***** Excerpt to read

This is an ale glass with a conical bowl, engraved with hops and barley, a single knop high on the stem, and conical folded foot. Made circa mid 18th century.

This is one of my older glasses and it has a number of features that help confirm that age. It has a conical foot with a broken pontil. The foot is made quite thinly and the rim has been folded underneath itself. They fold the foot to make a round edge that is less likely to chip. The other feature it the little bobble in the bottom of the glass. I have seen this on a number of early glasses, I think it is something to do with the manufacturing process, and I haven't seen it on any post 18th century glasses.

I remember buying this from a guy at an antiques fair and it looked like he was selling someone's collection of ale glasses. He was selling them all for the same price, but this one was in a different league to the others and came home with me.

Reference: Eighteenth Century Drinking Glasses, L.M. Bickerton, Page 111

Reference: Hallmarks of Antique Glass, R. Wilkinson, Page 183

Reference: Decanters and Glasses, Therle Hughes, Page 23

Reference: The Glass Collector - A Guide to Old English Glass, Maciver Perceval, page 309

Reference: The Turnbull Collection of 18th Century Drinking Glasses, Martine Newby, page 11

Reference: English Scottish & Irish Table Glass, G Bernard Hughes, page 217

Height: 5.25 inches

Width: 3 inches

This is an ale glass with a conical bowl, engraved with hops and barley, on a drawn stem, and conical foot. Made circa mid 18th century.

It's the conical foot that makes me consider this to be made a bit earlier. The conical foot is designed to lift the broken pontil off the table. Over time glass makers became less concerned about this. I don't know exactly but towards the end of the eighteenth century the foot on glasses did become flatter even though they still had broken pontil marks.

Reference: Eighteenth Century Drinking Glasses, L.M. Bickerton, Page 137

Reference: Hallmarks of Antique Glass, R. Wilkinson, Page 183

Reference: How to Identify English Drinking Glasses & Decanters 1680-1830, Douglas Ash, page 169

Reference: Early English Glass, D. Wilmer, page 114

Reference: Phaidon Guide to Glass, Felice Mehlman, page 96

Height: 5.5 inches

Width: 2.5 inches

This is an ale glass with a conical bowl, engraved with hops and barley, on a drawn stem, and a flat foot. Made circa late 18th century.

**********
***** Supplied entries

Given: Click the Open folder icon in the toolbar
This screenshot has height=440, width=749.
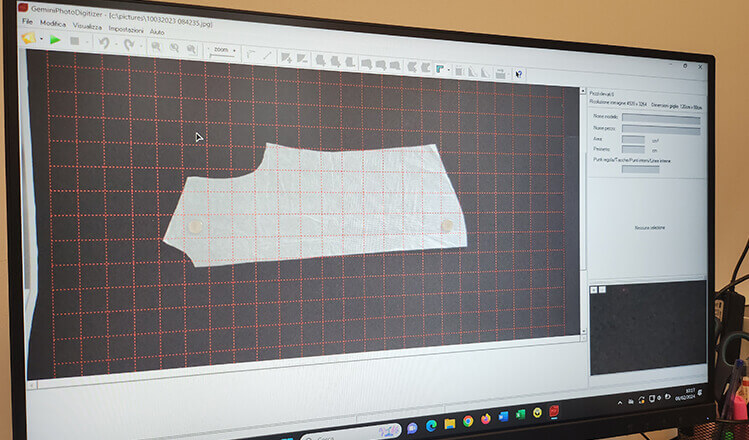Looking at the screenshot, I should tap(28, 38).
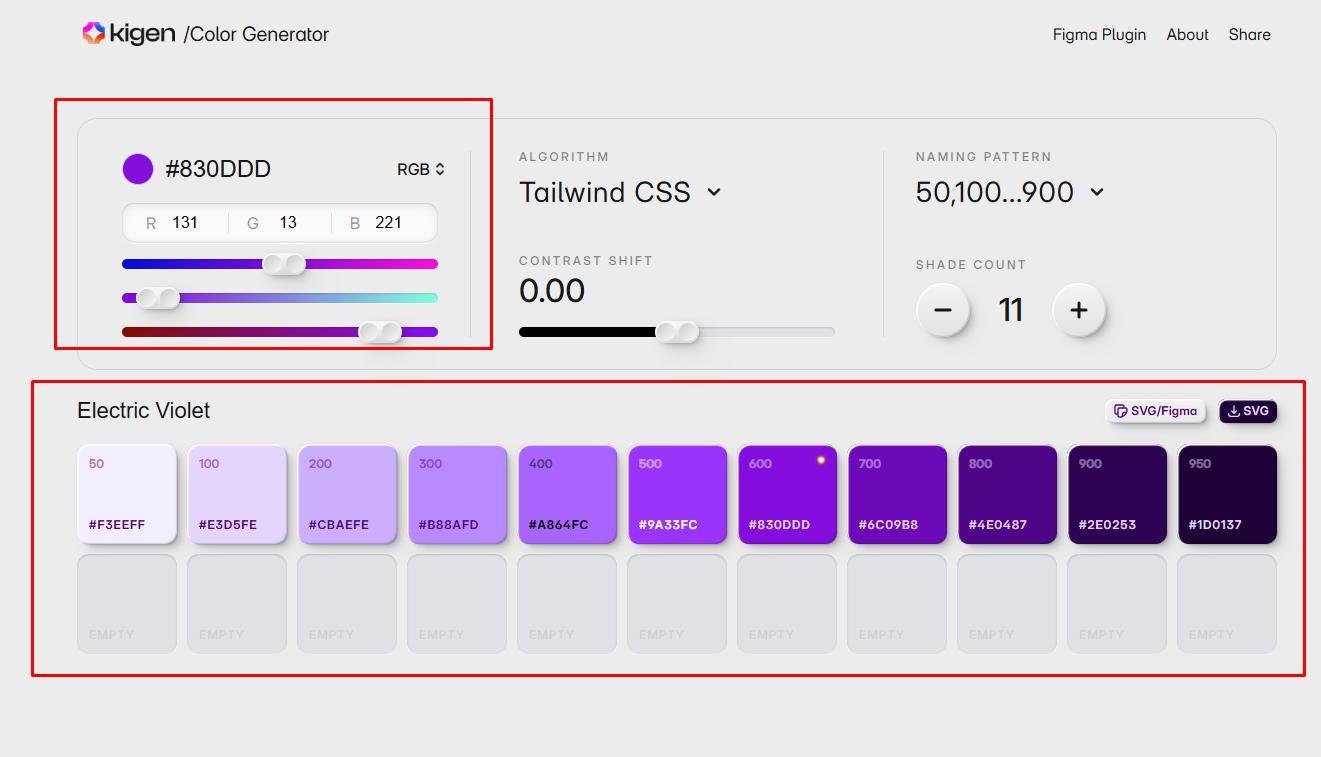This screenshot has height=757, width=1321.
Task: Click the Kigen logo icon
Action: click(x=93, y=34)

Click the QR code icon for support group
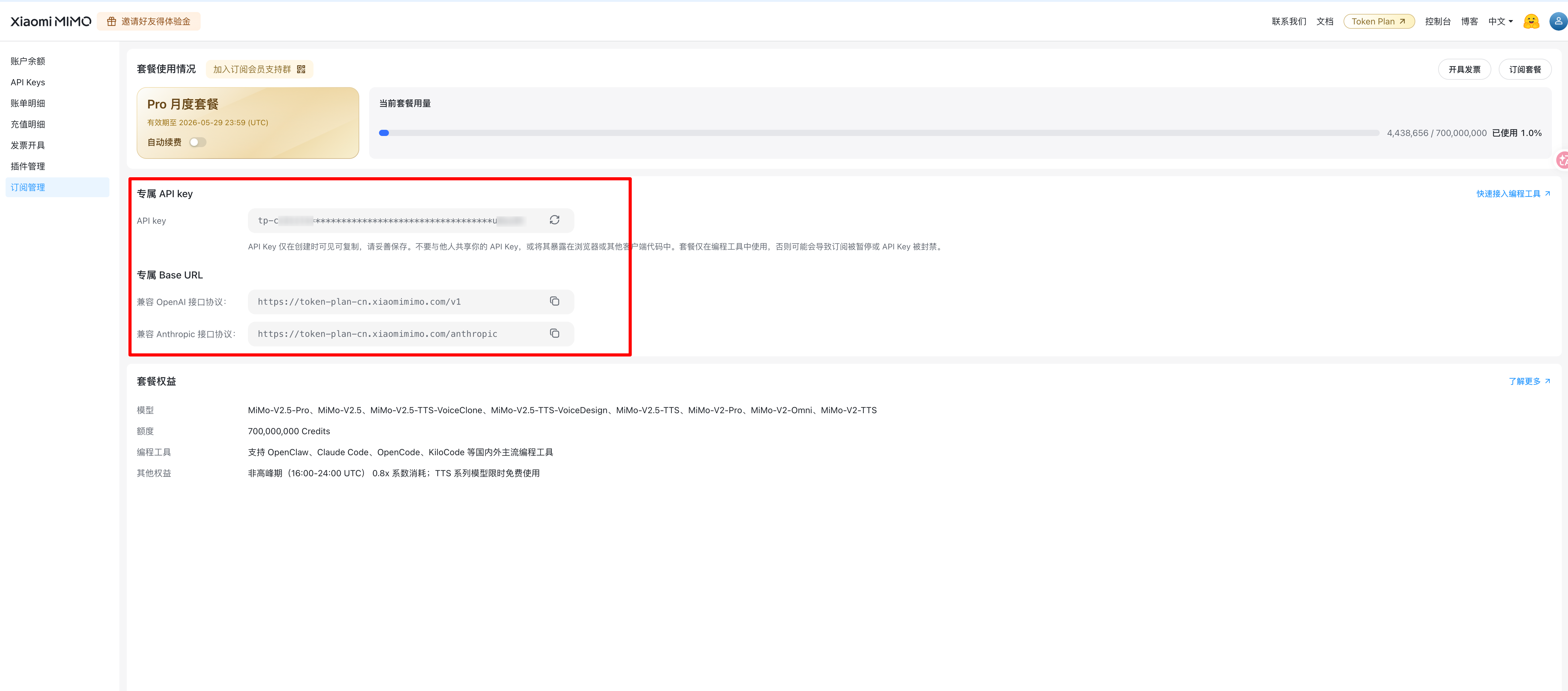[301, 69]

**********

◆ **What to do**:
• a. Revise the stretch from "Reference: Phaidon Guide" through "late 18th century." in the ale glass descriptions, putting "folded foot" in place of "flat foot".
• b. Translate this sentence from the ale glass descriptions into Spanish: "The conical foot is designed to lift the broken pontil off the table."
Rely only on the ale glass descriptions.

◆ **Results of the tasks**:
• a.
Reference: Phaidon Guide to Glass, Felice Mehlman, page 96

Height: 5.5 inches

Width: 2.5 inches

This is an ale glass with a conical bowl, engraved with hops and barley, on a drawn stem, and a folded foot. Made circa late 18th century.

• b. El pie cónico está diseñado para elevar el pontil roto por encima de la mesa.